* Start The records *
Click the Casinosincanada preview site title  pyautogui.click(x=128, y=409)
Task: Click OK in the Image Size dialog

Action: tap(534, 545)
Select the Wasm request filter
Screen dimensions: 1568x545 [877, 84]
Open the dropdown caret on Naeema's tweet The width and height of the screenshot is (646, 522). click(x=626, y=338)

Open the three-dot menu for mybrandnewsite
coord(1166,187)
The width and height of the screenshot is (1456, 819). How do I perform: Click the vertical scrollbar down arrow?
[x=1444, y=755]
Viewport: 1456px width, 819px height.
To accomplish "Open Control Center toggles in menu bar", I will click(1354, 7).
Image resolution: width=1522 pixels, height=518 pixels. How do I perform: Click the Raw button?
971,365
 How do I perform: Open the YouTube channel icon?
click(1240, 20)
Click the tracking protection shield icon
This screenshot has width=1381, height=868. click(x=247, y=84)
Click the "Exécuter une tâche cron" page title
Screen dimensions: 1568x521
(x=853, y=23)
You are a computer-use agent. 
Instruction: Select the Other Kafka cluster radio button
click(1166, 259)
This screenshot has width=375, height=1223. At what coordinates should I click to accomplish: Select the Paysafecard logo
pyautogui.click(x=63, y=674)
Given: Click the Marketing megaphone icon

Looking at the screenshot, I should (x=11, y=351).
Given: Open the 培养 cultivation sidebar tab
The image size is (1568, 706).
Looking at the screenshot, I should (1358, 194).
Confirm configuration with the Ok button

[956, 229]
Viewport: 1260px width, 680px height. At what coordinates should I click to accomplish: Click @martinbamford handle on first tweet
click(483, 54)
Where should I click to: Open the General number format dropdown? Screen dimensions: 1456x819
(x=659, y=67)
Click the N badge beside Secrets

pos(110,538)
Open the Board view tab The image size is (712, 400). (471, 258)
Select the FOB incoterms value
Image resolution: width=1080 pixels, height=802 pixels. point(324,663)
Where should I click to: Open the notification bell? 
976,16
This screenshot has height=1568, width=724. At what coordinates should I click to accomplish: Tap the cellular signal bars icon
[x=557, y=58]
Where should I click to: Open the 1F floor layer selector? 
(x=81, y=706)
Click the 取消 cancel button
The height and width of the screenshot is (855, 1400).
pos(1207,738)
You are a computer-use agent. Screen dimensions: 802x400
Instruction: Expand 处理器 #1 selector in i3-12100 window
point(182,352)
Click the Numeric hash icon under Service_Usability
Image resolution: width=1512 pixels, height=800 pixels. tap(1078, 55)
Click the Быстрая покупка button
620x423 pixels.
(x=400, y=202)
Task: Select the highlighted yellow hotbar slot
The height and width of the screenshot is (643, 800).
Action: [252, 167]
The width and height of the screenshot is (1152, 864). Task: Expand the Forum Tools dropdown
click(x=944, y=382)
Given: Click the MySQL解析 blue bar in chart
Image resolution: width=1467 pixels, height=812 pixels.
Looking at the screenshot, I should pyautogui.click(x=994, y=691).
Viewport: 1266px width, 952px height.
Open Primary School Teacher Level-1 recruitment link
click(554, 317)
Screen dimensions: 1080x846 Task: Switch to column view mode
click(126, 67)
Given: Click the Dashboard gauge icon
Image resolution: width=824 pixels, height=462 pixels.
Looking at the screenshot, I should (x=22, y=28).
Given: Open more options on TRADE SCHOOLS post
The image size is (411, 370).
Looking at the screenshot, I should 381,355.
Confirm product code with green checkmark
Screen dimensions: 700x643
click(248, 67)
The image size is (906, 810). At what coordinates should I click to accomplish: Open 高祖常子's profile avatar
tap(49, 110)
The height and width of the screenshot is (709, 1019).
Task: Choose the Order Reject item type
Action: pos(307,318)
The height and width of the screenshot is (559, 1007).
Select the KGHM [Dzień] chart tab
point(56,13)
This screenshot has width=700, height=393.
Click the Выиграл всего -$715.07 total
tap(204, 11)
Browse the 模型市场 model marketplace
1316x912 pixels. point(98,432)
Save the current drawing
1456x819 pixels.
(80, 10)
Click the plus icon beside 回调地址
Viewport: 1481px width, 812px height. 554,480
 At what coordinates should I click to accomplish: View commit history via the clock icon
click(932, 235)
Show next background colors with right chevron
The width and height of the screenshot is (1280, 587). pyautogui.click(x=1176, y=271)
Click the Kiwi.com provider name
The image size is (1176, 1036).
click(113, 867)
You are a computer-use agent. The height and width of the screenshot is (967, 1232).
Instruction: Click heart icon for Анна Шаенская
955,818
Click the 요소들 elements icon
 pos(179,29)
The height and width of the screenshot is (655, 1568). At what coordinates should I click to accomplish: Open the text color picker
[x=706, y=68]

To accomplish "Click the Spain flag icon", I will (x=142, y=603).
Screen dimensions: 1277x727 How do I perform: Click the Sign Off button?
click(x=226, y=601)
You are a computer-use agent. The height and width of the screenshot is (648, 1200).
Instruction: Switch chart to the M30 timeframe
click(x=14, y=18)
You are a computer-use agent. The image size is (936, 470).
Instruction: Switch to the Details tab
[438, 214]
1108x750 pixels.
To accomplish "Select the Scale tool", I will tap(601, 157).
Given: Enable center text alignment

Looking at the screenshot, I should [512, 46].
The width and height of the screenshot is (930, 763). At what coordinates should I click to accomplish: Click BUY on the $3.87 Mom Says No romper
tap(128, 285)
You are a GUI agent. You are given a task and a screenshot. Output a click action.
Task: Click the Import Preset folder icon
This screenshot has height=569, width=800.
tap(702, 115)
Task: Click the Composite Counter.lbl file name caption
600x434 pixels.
* End The records *
**Task goal:** Please rewrite the stretch of the material from the line containing "Where should I click to: Open the 1F" through the line containing "click(x=944, y=382)", replacing "Instruction" with "Goal" and changing nothing else.

**Written solution:**
Where should I click to: Open the 1F floor layer selector? 
(x=81, y=706)
Click the 取消 cancel button
The height and width of the screenshot is (855, 1400).
pos(1207,738)
You are a computer-use agent. Screen dimensions: 802x400
Goal: Expand 处理器 #1 selector in i3-12100 window
point(182,352)
Click the Numeric hash icon under Service_Usability
Image resolution: width=1512 pixels, height=800 pixels. tap(1078, 55)
Click the Быстрая покупка button
620x423 pixels.
(x=400, y=202)
Task: Select the highlighted yellow hotbar slot
The height and width of the screenshot is (643, 800).
Action: [252, 167]
The width and height of the screenshot is (1152, 864). Task: Expand the Forum Tools dropdown
click(x=944, y=382)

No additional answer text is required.